(Collected data)
================

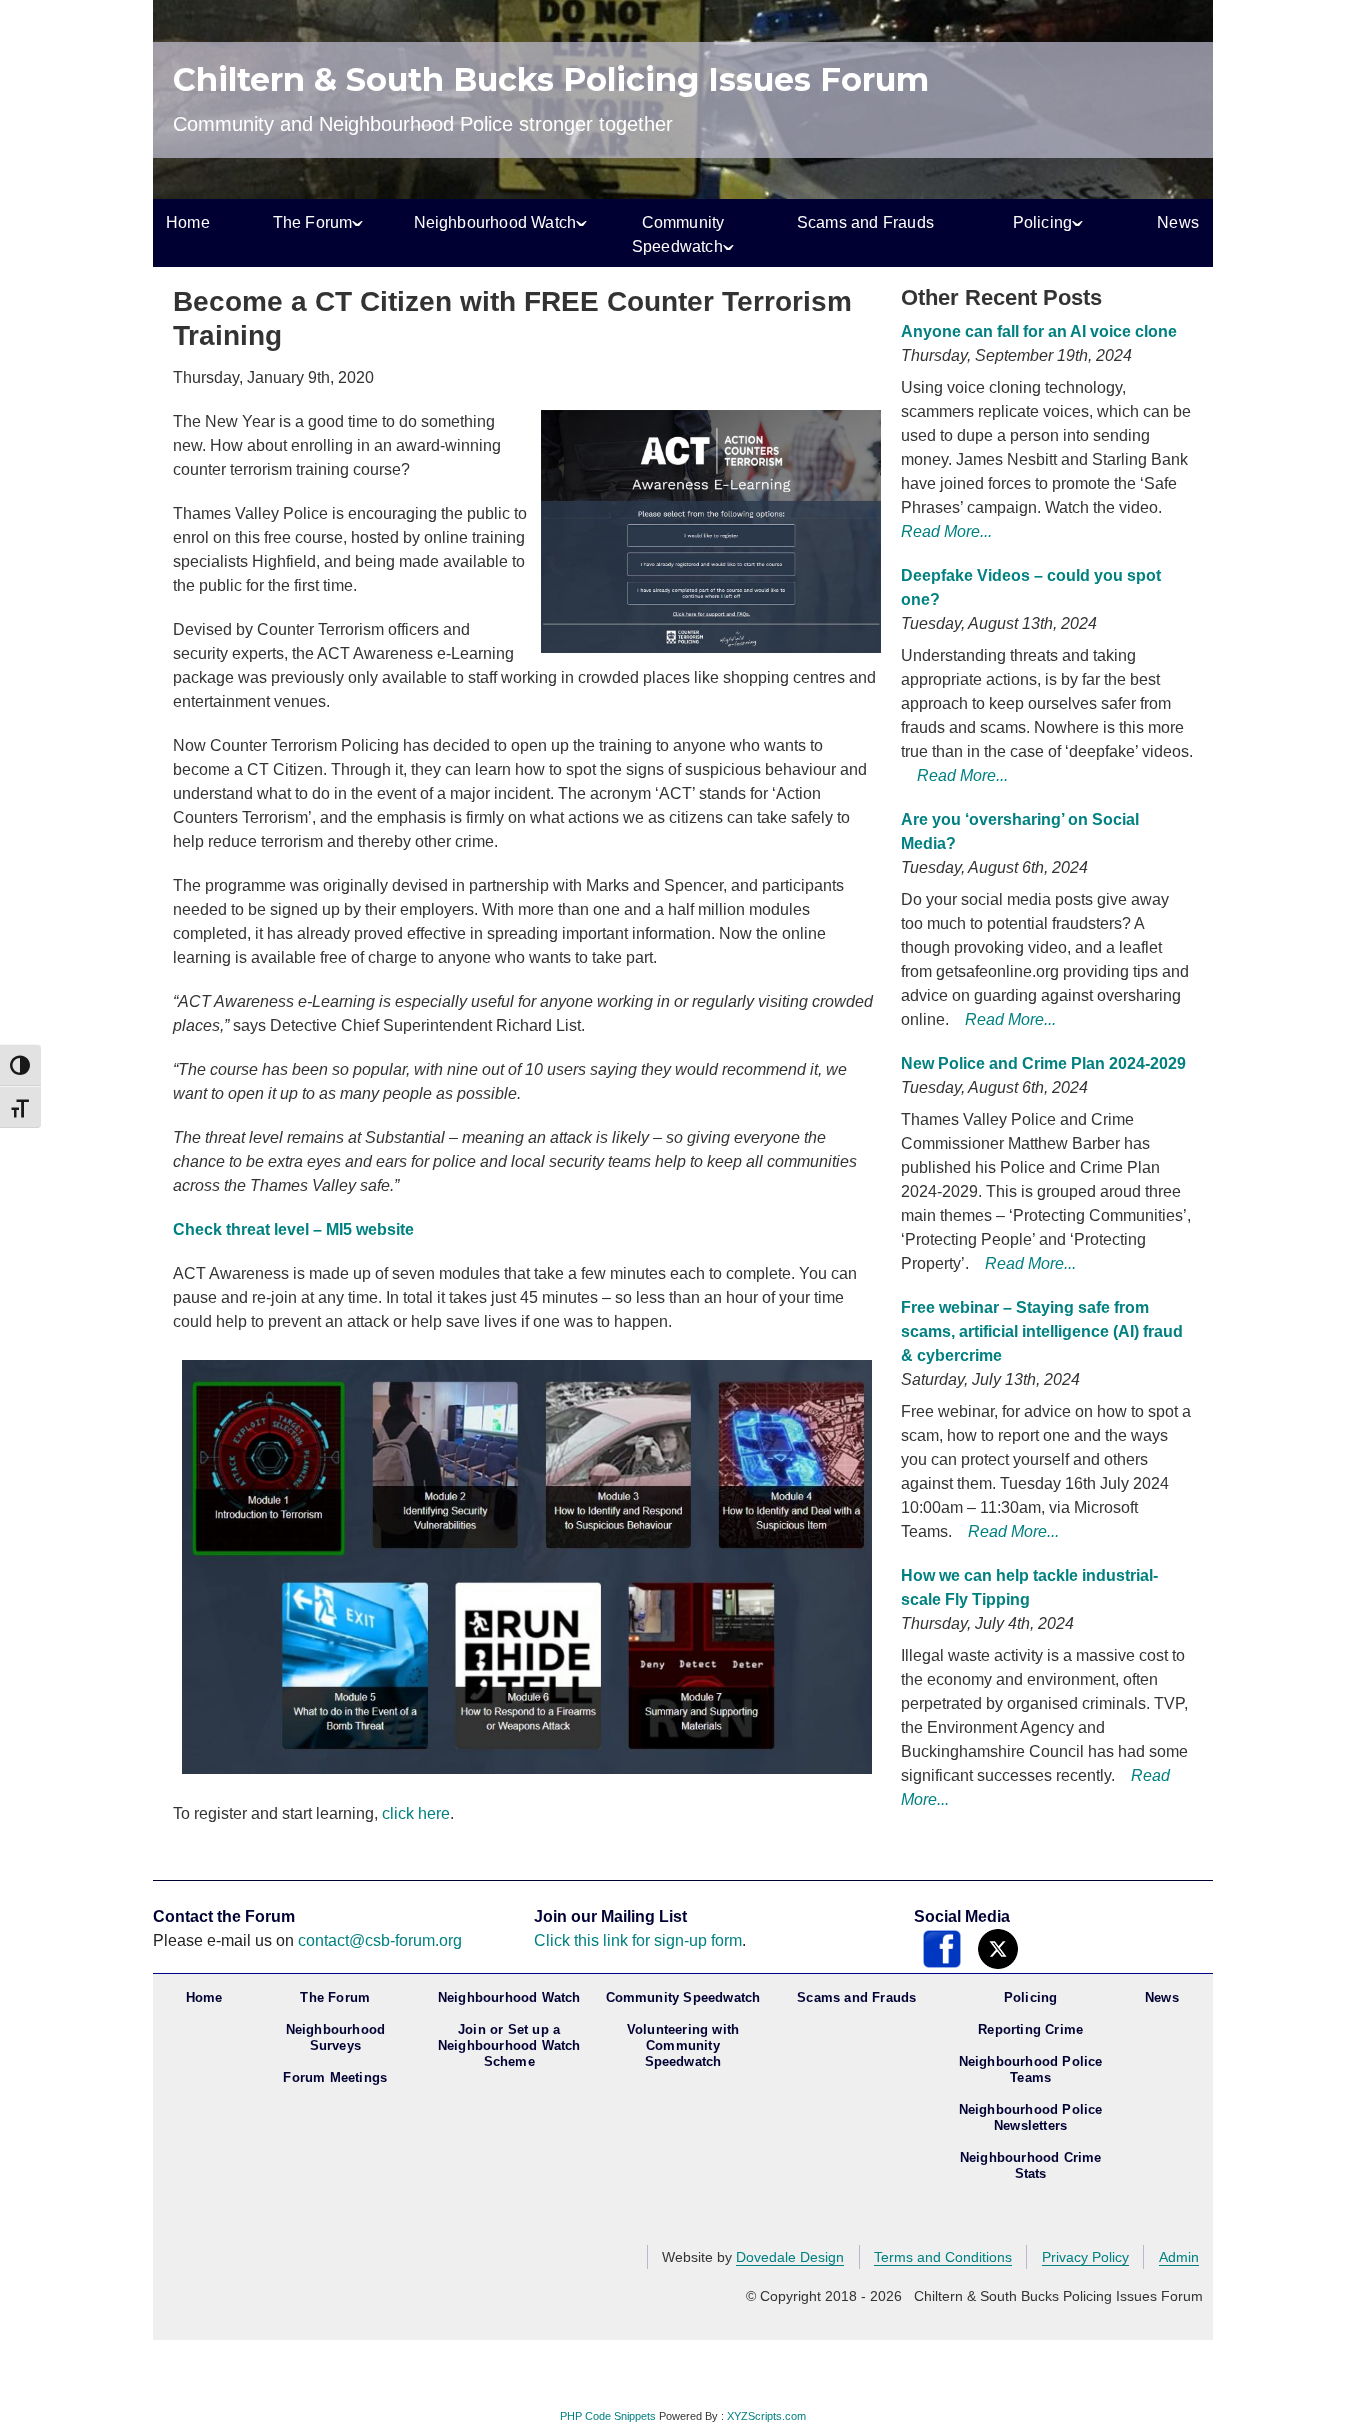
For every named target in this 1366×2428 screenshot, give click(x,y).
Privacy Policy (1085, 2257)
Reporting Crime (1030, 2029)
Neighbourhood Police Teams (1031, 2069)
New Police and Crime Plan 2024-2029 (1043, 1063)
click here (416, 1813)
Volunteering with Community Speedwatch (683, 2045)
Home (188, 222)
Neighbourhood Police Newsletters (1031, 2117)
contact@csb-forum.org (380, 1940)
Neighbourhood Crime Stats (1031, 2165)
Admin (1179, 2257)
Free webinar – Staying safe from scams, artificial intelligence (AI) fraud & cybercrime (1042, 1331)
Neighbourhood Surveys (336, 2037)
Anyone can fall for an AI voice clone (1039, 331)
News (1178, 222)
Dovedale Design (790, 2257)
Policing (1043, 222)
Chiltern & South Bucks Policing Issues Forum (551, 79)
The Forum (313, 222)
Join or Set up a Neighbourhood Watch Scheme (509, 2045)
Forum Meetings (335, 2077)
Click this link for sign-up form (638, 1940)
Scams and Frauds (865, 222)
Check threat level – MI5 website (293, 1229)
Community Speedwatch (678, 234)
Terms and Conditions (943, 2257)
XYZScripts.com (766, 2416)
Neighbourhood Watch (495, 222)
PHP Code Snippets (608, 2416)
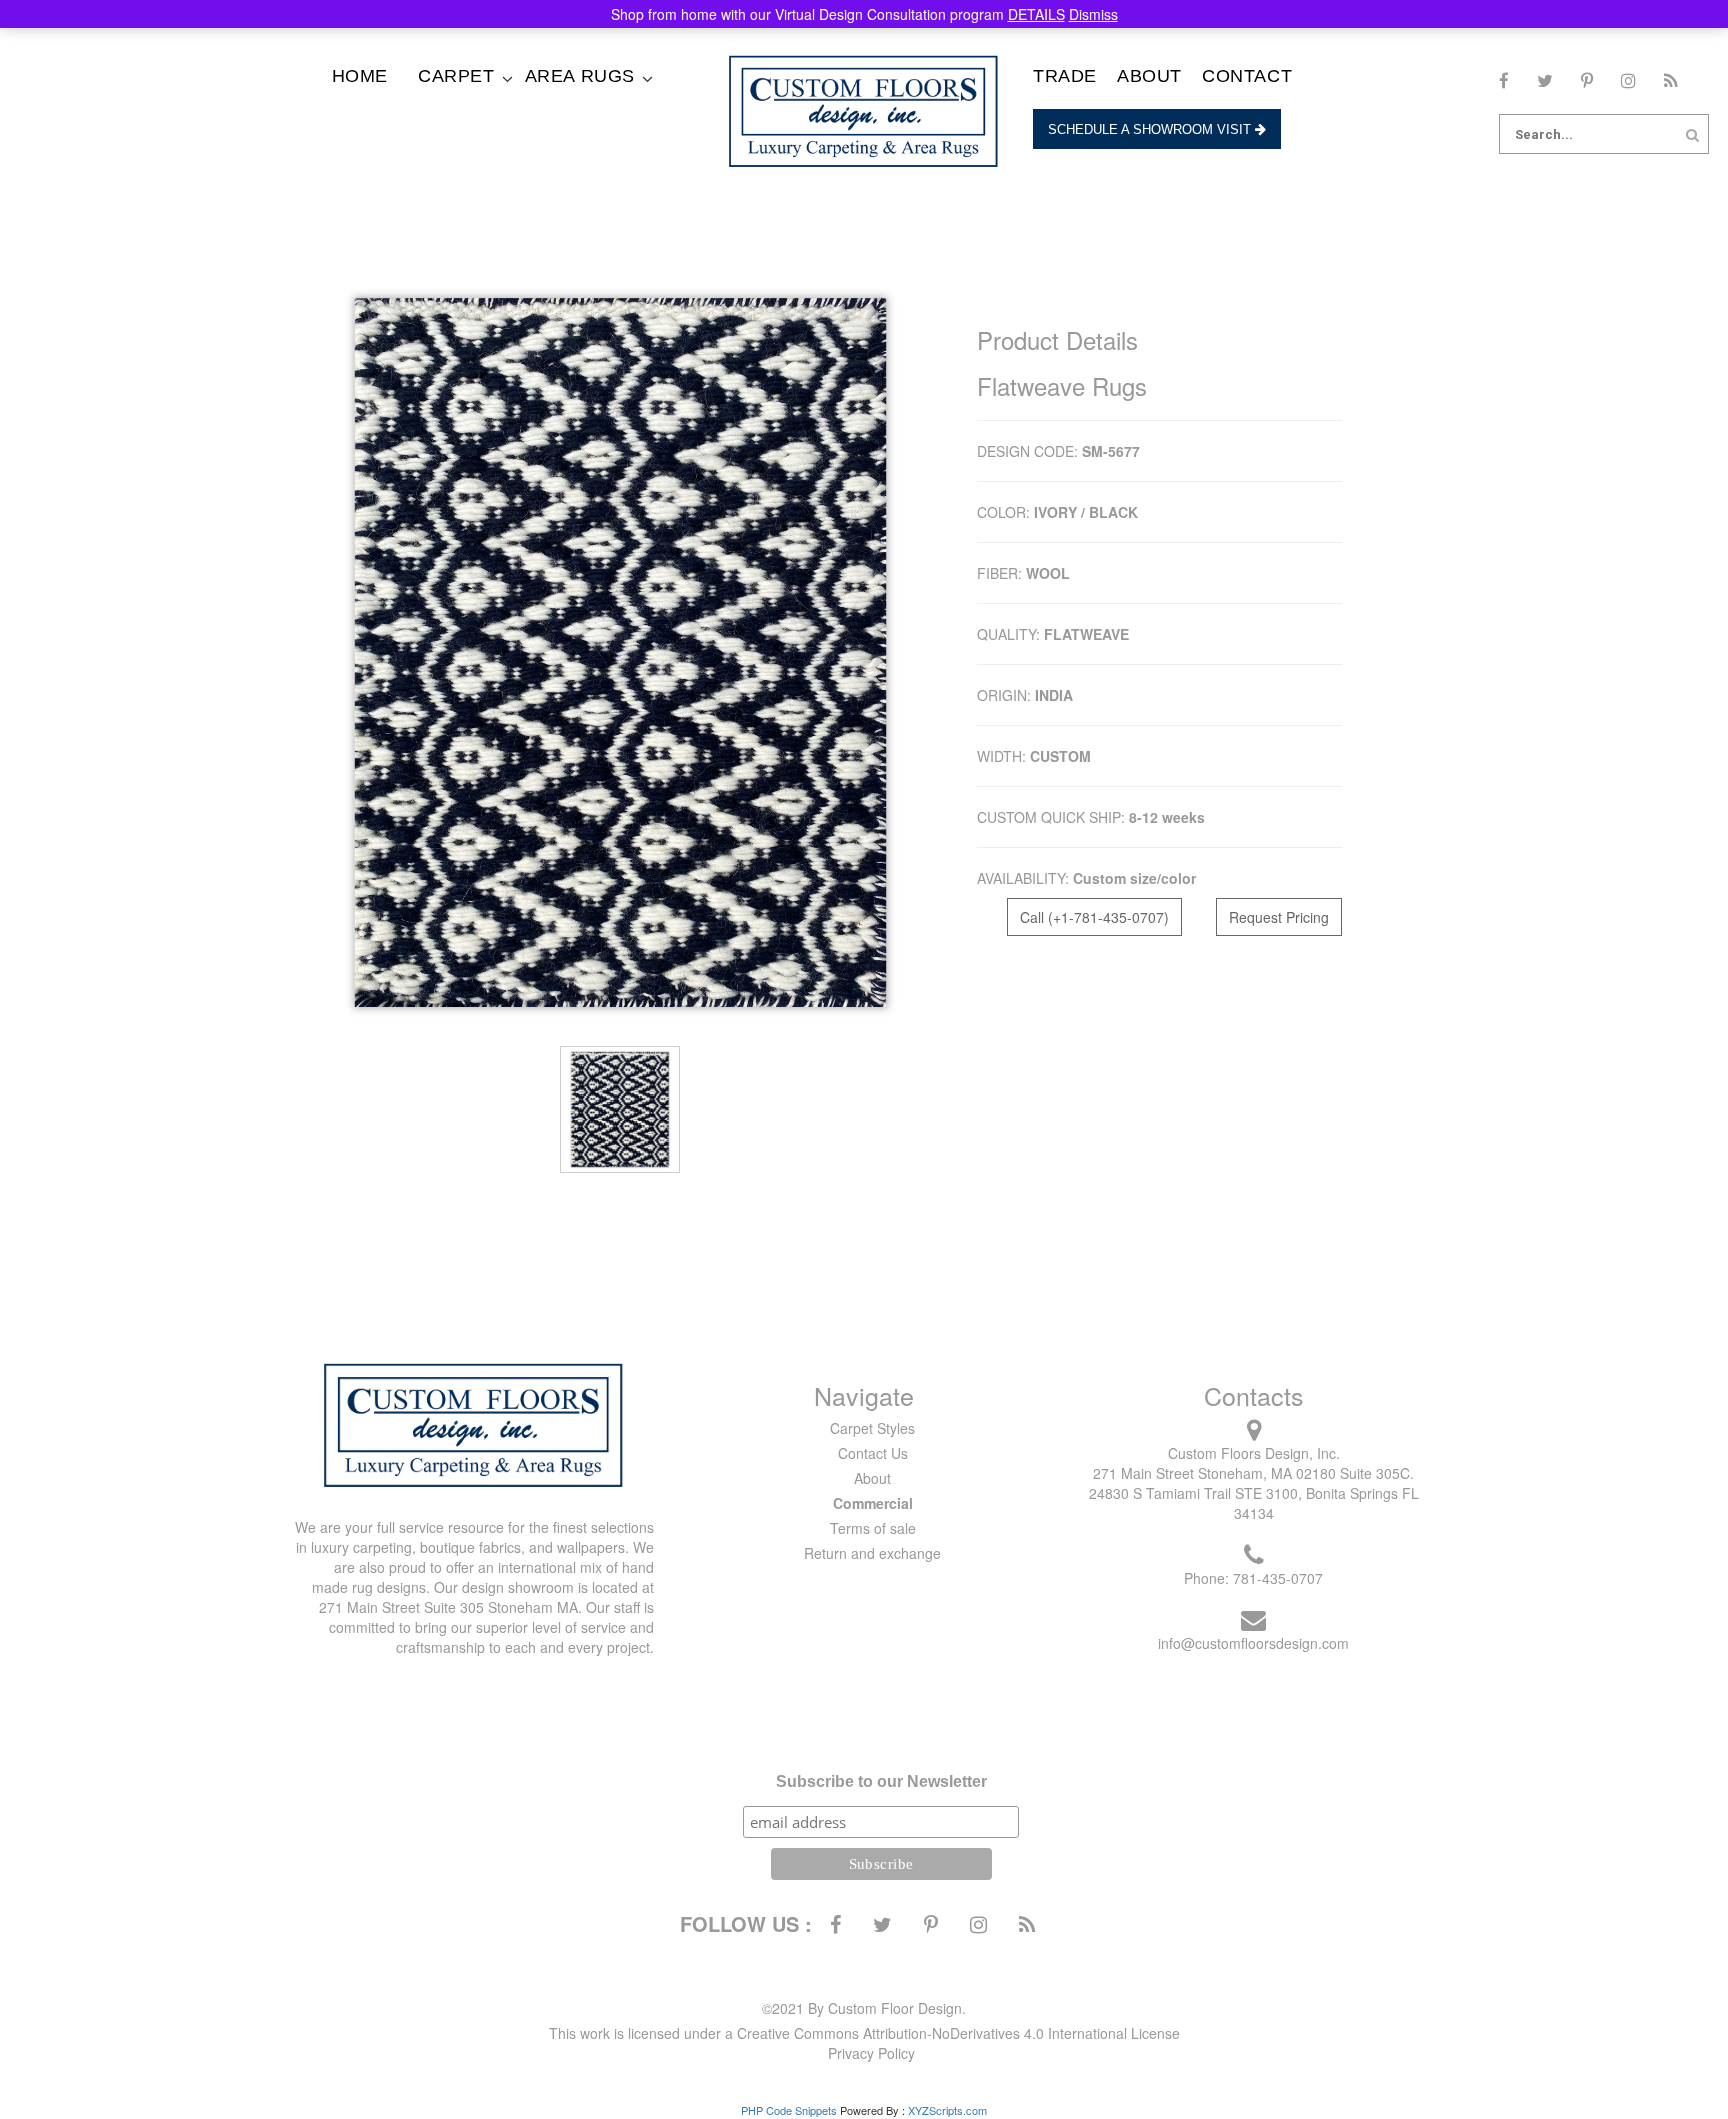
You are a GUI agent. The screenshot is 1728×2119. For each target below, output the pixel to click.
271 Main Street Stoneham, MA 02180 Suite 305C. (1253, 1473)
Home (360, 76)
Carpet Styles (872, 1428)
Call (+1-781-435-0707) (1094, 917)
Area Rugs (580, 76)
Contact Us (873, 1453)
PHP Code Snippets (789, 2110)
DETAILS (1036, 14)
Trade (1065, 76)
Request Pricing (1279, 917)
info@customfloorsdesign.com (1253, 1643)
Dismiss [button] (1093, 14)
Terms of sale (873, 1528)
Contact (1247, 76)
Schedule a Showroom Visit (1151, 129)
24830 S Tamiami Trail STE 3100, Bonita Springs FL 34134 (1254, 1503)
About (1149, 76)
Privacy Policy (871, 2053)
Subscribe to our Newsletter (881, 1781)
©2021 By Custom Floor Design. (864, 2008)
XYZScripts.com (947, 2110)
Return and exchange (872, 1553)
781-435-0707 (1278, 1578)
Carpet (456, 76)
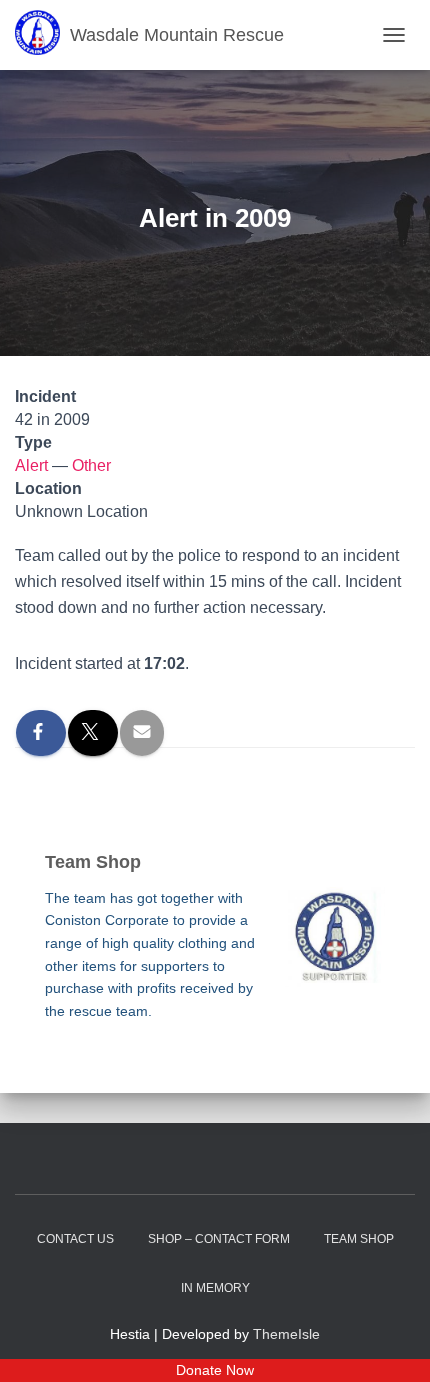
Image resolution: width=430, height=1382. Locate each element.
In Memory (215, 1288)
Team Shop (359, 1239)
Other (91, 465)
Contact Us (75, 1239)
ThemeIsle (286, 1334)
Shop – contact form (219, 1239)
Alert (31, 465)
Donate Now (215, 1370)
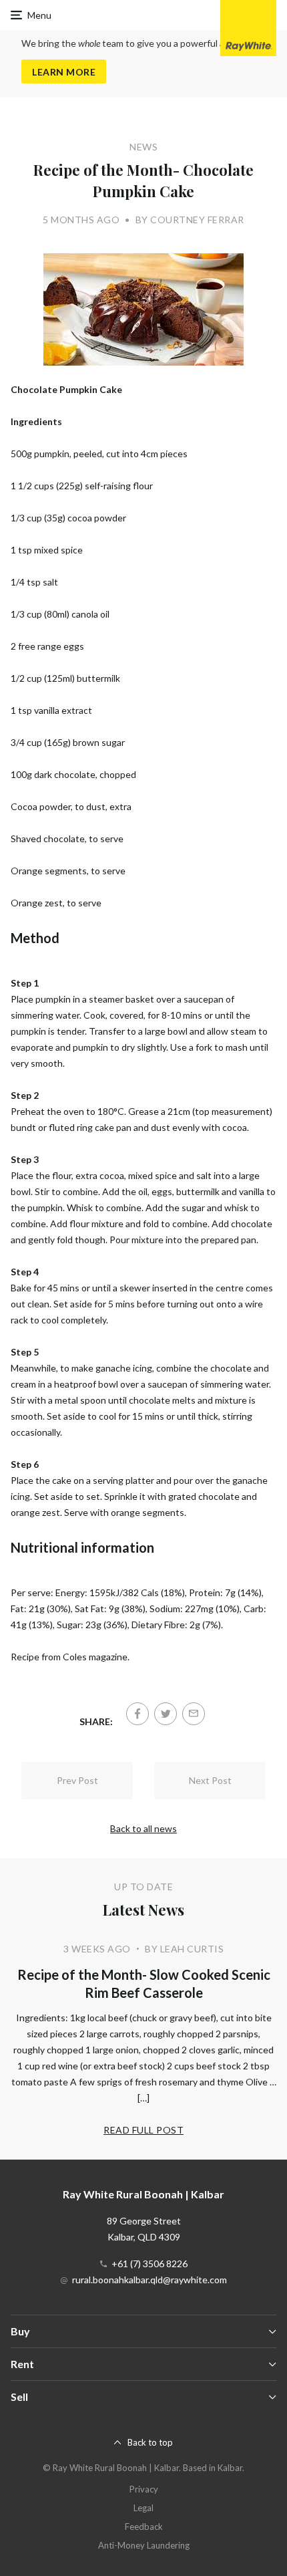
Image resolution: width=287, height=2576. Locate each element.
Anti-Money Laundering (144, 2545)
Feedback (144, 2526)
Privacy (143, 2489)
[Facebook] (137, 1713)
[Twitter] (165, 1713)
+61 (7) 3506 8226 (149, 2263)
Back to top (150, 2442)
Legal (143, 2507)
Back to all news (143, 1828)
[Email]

================

## Work to be completed:
Go back to the line containing "You are a GUI" and output it and every line after it through the end of the records, exactly, but not the pictures.

## Problem solution:
You are a GUI agent. The screenshot is 1728×2119. For each target below, output the pixel to click.
271 Main Street Stoneham, MA 02180 Suite 305C. (1253, 1473)
Home (360, 76)
Carpet Styles (872, 1428)
Call (+1-781-435-0707) (1094, 917)
Area Rugs (580, 76)
Contact Us (873, 1453)
PHP Code Snippets (789, 2110)
DETAILS (1036, 14)
Trade (1065, 76)
Request Pricing (1279, 917)
info@customfloorsdesign.com (1253, 1643)
Dismiss [button] (1093, 14)
Terms of sale (873, 1528)
Contact (1247, 76)
Schedule a Showroom Visit (1151, 129)
24830 S Tamiami Trail STE 3100, Bonita Springs FL 34134 (1254, 1503)
About (1149, 76)
Privacy Policy (871, 2053)
Subscribe to our Newsletter (881, 1781)
©2021 By Custom Floor Design. (864, 2008)
XYZScripts.com (947, 2110)
Return and exchange (872, 1553)
781-435-0707 (1278, 1578)
Carpet (456, 76)
Image resolution: width=430, height=1382. Locate each element.
In Memory (215, 1288)
Team Shop (359, 1239)
Other (91, 465)
Contact Us (75, 1239)
ThemeIsle (286, 1334)
Shop – contact form (219, 1239)
Alert (31, 465)
Donate Now (215, 1370)
Image resolution: width=287, height=2576. Locate each element.
Anti-Money Laundering (144, 2545)
Feedback (144, 2526)
Privacy (143, 2489)
[Facebook] (137, 1713)
[Twitter] (165, 1713)
+61 (7) 3506 8226 (149, 2263)
Back to top (150, 2442)
Legal (143, 2507)
Back to all news (143, 1828)
[Email]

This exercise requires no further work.